§ Problem to solve
A letter-for-letter copy of the listing is required, with no pictures in it.

§ Source data
####

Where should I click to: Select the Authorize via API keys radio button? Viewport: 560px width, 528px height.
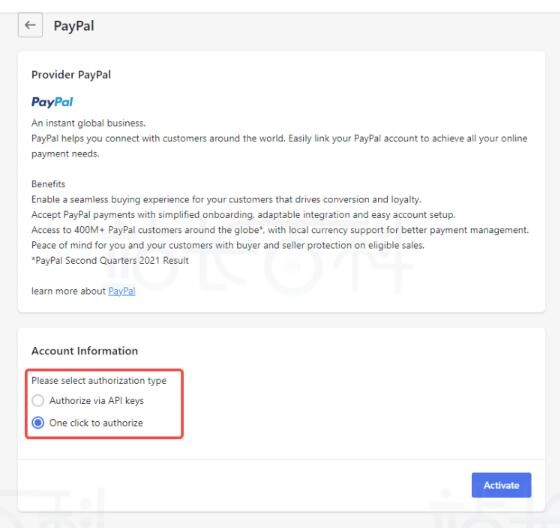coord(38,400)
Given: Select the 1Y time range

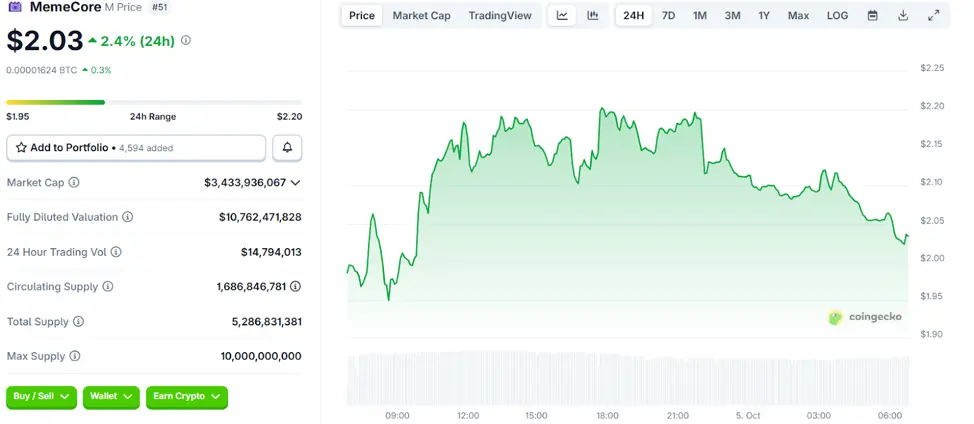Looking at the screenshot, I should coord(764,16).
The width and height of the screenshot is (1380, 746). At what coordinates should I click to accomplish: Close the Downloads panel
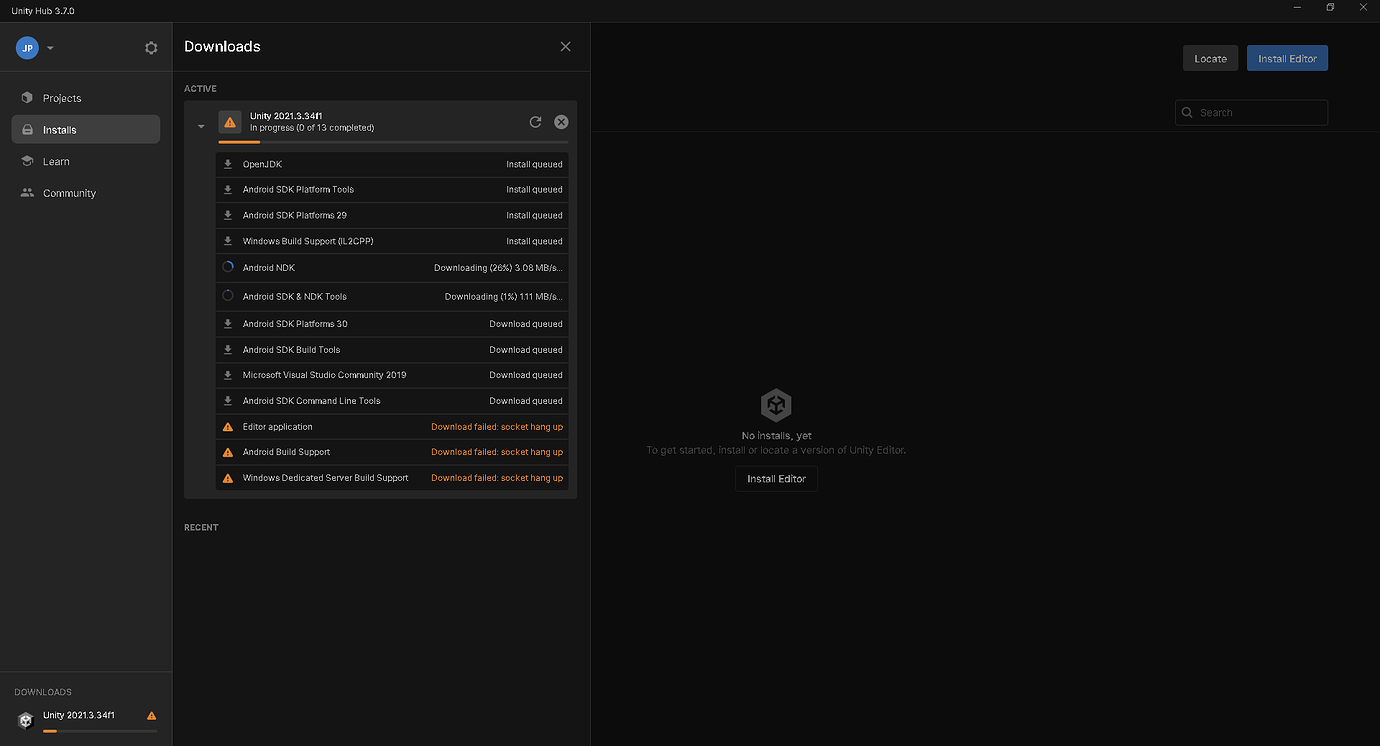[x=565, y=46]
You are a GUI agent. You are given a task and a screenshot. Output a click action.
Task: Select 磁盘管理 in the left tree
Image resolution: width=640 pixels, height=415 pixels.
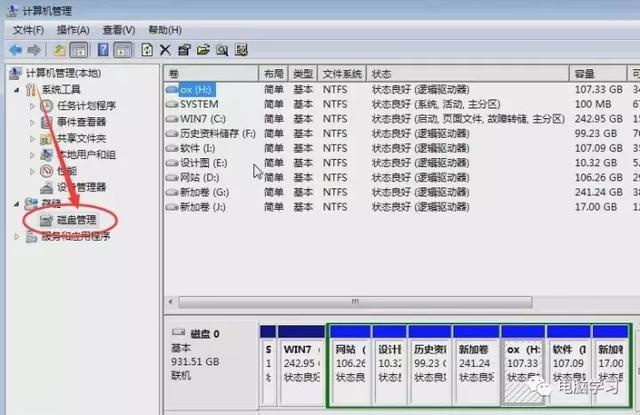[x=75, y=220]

####

§ Exercise output
Where should I click to: Select the Authorize via API keys radio button? Viewport: 560px width, 528px height.
coord(38,400)
Given: Select the 1Y time range

Looking at the screenshot, I should coord(764,16).
The width and height of the screenshot is (1380, 746). At what coordinates should I click to accomplish: Close the Downloads panel
[x=565, y=46]
You are a GUI agent. You are given a task and a screenshot. Output a click action.
Task: Select 磁盘管理 in the left tree
Image resolution: width=640 pixels, height=415 pixels.
[x=75, y=220]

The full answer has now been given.